**Your objective**. Which lines run from the one containing "Image resolution: width=1108" to the last line of the entries? Return them exactly, with nothing more.

[Input data]

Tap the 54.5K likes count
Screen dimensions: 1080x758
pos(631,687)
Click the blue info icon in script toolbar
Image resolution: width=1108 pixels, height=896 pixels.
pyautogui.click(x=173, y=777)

[/Input data]

**Your solution**.
Image resolution: width=1108 pixels, height=896 pixels.
pyautogui.click(x=173, y=777)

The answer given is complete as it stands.